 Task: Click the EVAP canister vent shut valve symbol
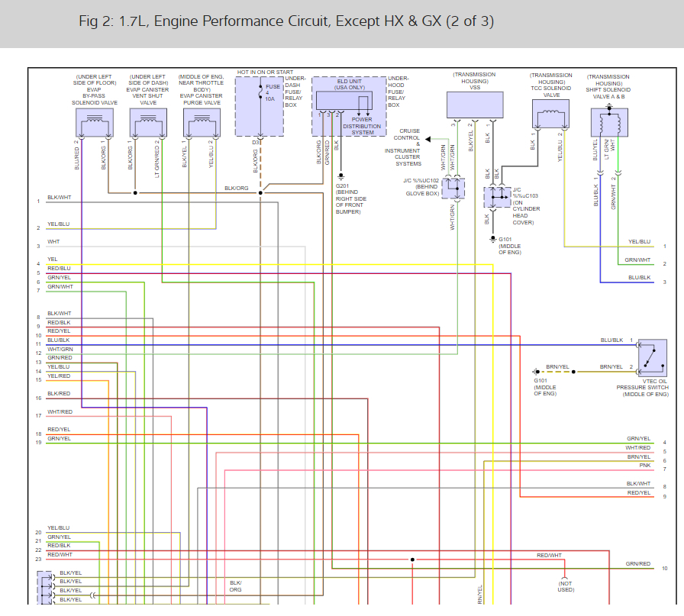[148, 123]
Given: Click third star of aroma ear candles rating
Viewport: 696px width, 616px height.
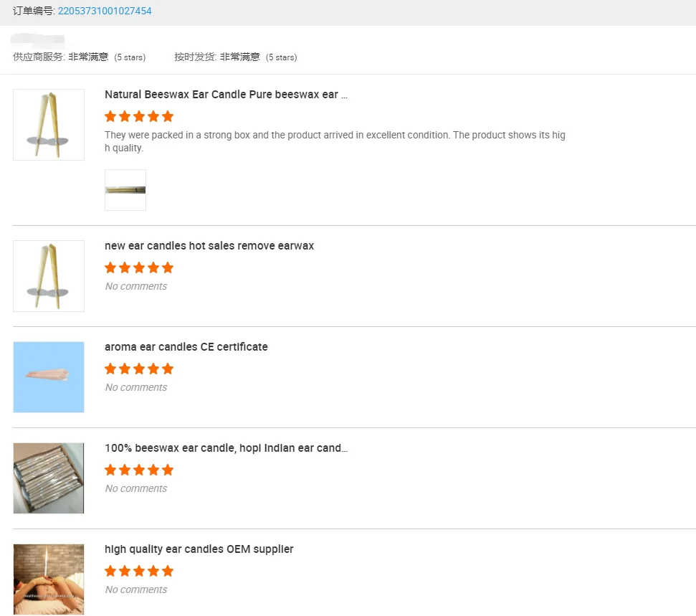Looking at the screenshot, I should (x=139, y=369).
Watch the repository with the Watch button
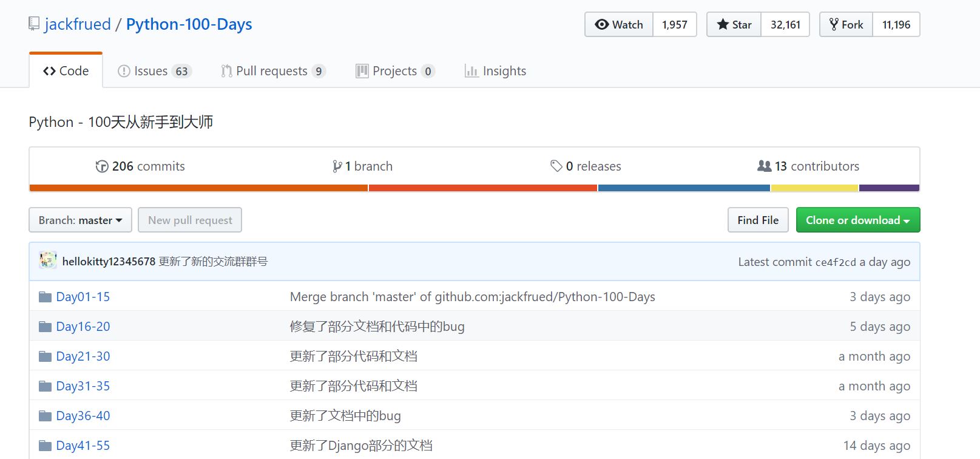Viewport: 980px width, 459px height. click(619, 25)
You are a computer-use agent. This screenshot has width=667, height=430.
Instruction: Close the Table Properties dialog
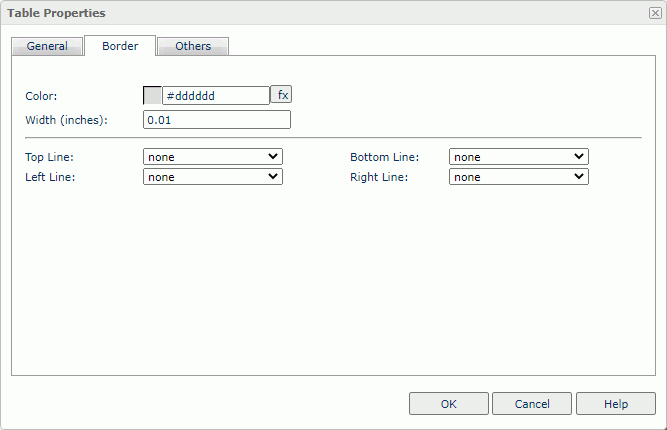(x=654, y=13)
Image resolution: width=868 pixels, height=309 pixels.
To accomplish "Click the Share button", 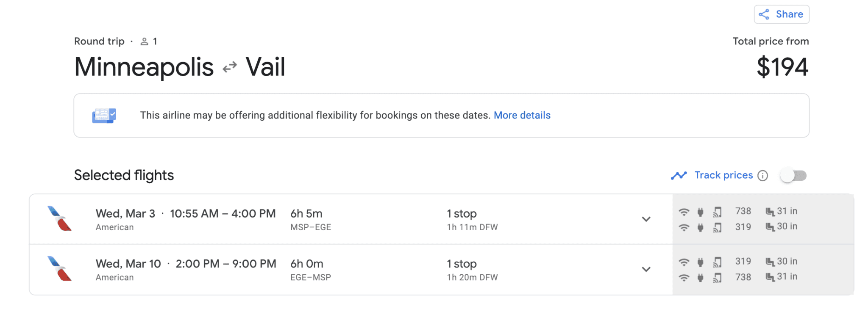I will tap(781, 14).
# # # #
== Brief ==
Lines from the start of the material through the line containing "Image resolution: width=868" are to be restated word for word; no picture may be included.

== Task result ==
 Task: Click the EVAP canister vent shut valve symbol
[148, 123]
Given: Click third star of aroma ear candles rating
Viewport: 696px width, 616px height.
Looking at the screenshot, I should (x=139, y=369).
Watch the repository with the Watch button
Viewport: 980px width, 459px height. click(619, 25)
You are a computer-use agent. This screenshot has width=667, height=430.
Instruction: Close the Table Properties dialog
(x=654, y=13)
Image resolution: width=868 pixels, height=309 pixels.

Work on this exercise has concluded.